REQUEST: Reproduce the records below verbatim, starting at the line that contains "Viewport: 932px width, 1207px height." and ending after the line that contains "Action: point(35,95)".

LISTED RECORDS:
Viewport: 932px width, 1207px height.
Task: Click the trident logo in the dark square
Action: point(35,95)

* * *

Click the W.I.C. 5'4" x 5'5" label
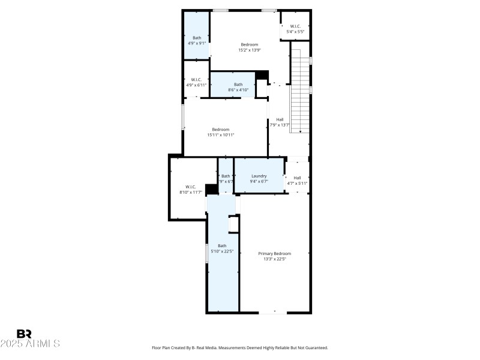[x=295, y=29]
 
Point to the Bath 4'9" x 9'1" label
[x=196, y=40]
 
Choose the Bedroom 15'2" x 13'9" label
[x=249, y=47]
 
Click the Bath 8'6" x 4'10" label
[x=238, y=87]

==

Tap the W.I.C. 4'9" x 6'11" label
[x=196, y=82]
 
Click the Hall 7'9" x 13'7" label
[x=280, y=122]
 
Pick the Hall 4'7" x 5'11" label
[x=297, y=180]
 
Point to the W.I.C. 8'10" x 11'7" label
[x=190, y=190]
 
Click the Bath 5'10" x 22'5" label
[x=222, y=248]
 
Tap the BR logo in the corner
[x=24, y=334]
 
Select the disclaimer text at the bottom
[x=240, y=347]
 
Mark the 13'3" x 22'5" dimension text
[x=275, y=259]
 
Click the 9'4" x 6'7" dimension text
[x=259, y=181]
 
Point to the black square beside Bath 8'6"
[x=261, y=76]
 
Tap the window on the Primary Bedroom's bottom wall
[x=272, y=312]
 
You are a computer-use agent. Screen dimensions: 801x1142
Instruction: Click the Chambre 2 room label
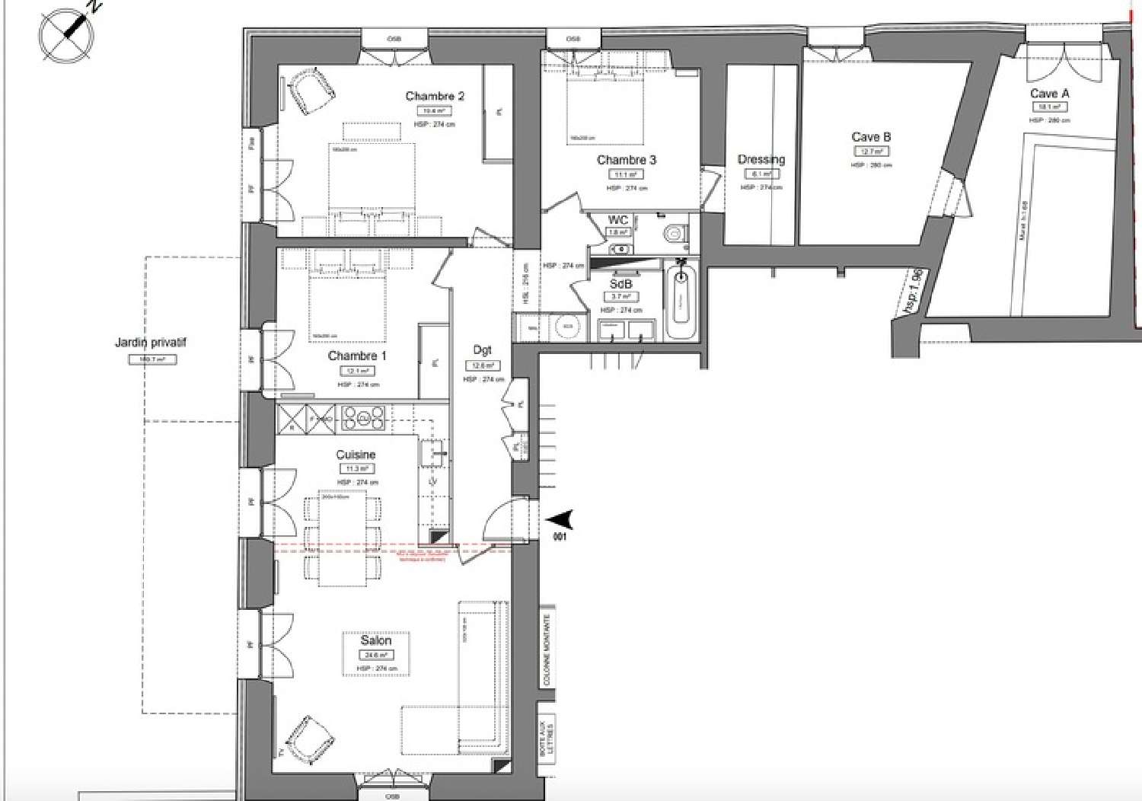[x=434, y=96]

WRITTEN SOLUTION:
Viewport: 932px width, 1207px height.
Task: Click the trident logo in the dark square
Action: point(35,95)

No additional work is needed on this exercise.